[DATASET]
(begin)

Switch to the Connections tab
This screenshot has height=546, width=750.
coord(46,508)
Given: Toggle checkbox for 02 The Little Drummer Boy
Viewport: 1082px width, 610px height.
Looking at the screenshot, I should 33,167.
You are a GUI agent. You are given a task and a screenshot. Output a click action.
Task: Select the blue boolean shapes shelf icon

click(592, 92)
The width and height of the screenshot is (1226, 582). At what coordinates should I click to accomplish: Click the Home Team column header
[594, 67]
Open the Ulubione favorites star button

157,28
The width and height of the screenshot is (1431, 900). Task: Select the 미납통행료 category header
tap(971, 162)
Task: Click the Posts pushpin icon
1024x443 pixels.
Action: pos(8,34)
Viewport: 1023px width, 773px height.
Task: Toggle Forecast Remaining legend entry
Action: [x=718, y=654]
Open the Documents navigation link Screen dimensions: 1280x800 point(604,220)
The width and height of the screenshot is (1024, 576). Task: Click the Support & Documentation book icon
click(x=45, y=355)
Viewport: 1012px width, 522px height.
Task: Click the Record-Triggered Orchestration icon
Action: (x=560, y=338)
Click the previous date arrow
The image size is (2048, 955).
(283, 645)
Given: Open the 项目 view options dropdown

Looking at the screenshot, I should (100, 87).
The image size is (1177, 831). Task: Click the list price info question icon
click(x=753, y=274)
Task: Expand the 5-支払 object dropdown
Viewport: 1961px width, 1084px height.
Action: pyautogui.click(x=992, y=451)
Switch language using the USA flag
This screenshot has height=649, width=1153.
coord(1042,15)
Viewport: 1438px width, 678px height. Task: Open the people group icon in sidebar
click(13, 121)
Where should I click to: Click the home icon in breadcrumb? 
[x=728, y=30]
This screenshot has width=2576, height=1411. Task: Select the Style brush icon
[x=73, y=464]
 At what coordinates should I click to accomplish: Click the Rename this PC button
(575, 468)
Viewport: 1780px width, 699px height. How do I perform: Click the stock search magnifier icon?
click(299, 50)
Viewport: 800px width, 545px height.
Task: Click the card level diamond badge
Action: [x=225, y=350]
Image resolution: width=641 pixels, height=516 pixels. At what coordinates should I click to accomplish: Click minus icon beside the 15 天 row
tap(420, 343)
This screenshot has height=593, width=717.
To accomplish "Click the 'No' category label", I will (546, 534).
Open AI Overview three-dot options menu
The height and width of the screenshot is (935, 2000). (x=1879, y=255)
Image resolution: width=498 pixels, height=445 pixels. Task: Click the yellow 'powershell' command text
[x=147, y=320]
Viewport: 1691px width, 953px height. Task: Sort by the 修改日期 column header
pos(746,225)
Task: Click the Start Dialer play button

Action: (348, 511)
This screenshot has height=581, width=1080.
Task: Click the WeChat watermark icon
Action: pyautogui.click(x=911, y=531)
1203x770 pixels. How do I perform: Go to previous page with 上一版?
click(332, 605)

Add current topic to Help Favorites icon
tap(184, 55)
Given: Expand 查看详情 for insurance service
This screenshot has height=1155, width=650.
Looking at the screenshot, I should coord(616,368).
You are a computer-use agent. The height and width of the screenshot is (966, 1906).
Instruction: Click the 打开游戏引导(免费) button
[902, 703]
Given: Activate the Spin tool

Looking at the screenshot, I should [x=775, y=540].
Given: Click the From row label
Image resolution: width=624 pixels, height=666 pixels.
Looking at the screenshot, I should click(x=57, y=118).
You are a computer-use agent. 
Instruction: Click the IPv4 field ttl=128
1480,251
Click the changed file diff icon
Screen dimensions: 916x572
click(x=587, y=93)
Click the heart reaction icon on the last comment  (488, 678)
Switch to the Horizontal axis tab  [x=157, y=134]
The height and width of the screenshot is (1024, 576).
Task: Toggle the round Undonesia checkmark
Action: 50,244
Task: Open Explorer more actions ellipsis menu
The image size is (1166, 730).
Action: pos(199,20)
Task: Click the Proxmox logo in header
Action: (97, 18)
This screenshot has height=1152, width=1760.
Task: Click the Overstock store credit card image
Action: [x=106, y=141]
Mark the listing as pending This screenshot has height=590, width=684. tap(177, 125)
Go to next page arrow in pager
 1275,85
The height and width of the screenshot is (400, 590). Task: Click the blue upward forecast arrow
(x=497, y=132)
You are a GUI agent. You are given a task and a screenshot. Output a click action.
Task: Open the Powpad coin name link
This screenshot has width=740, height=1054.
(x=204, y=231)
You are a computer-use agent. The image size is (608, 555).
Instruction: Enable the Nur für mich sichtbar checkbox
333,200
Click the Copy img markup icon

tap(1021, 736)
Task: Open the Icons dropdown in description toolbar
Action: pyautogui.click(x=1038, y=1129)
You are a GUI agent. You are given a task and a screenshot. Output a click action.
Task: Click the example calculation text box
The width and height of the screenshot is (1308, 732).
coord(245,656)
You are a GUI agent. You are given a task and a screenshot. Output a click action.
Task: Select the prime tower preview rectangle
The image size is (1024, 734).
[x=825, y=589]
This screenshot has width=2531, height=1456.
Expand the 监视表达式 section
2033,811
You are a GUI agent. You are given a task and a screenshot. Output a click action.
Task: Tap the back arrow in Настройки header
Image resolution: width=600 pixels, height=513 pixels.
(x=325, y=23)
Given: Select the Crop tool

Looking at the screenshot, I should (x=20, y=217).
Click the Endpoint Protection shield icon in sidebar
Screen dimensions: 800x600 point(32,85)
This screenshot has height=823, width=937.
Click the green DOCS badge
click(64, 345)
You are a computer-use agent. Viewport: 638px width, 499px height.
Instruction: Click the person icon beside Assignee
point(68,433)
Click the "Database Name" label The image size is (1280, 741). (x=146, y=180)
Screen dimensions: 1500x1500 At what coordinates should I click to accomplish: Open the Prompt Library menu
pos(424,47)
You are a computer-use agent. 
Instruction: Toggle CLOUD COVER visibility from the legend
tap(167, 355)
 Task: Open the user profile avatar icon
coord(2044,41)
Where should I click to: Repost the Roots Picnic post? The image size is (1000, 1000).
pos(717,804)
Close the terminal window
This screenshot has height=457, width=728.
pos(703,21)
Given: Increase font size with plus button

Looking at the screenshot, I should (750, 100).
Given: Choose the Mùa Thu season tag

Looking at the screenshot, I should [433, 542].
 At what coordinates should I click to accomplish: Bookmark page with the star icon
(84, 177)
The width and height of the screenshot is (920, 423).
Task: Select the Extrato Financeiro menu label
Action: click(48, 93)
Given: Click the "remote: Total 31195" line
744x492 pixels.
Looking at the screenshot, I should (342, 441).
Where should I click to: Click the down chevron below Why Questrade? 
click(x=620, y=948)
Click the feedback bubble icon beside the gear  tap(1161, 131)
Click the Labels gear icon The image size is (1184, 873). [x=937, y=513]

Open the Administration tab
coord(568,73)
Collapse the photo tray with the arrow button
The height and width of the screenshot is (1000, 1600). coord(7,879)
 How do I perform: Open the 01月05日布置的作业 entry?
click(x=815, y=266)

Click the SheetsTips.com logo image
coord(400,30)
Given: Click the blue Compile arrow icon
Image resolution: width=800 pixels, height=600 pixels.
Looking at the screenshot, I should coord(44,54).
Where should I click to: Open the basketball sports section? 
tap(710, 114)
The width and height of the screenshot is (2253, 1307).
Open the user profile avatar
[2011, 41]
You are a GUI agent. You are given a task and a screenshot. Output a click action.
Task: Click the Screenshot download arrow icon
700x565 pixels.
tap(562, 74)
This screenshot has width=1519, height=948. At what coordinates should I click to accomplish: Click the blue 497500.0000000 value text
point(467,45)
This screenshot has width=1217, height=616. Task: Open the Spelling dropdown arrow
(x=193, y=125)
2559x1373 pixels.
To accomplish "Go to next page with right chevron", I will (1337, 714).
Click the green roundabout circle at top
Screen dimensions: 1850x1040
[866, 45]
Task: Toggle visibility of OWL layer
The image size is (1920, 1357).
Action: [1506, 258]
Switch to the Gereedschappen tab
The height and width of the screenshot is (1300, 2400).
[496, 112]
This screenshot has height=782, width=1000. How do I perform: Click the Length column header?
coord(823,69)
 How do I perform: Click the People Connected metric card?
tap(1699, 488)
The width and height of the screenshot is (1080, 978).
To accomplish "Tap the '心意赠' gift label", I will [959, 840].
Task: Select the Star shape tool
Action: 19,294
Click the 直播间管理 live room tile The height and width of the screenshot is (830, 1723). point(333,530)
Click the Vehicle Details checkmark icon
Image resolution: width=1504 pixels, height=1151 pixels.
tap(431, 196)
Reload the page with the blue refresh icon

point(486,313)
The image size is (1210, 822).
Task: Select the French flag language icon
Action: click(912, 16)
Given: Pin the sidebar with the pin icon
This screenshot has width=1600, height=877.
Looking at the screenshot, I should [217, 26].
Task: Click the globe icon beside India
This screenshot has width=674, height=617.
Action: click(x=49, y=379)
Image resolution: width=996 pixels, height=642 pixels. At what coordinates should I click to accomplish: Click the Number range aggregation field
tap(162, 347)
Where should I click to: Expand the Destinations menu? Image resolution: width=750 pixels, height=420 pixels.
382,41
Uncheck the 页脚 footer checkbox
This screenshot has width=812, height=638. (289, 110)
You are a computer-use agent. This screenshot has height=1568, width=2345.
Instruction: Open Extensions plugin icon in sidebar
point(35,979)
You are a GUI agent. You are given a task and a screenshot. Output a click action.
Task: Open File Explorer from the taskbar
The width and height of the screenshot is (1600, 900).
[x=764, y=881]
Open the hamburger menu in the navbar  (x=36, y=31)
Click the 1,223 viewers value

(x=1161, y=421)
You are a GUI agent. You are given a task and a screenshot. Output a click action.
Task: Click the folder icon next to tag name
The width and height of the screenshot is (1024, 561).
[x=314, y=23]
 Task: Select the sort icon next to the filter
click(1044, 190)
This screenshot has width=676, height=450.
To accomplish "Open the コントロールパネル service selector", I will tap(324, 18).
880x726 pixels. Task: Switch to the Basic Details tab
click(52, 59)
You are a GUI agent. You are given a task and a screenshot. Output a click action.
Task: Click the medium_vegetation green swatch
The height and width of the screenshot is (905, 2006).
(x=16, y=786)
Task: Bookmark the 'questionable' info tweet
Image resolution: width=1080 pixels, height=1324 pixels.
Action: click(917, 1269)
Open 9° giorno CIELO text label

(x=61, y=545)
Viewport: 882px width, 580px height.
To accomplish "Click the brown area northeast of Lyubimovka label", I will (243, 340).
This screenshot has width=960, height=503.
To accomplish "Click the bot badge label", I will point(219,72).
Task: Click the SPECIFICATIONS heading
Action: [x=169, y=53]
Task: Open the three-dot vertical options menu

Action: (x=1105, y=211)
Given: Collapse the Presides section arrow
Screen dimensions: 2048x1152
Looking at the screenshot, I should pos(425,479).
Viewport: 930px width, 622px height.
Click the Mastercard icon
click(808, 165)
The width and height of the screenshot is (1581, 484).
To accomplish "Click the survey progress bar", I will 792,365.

(end)

[WHAT YOU WILL DO] Print everything from the first line of the items down to the line containing "Looking at the screenshot, I should 33,167.", both included, with no changes to any line.

[EXERCISE SOLUTION]
Switch to the Connections tab
This screenshot has height=546, width=750.
coord(46,508)
Given: Toggle checkbox for 02 The Little Drummer Boy
Viewport: 1082px width, 610px height.
Looking at the screenshot, I should 33,167.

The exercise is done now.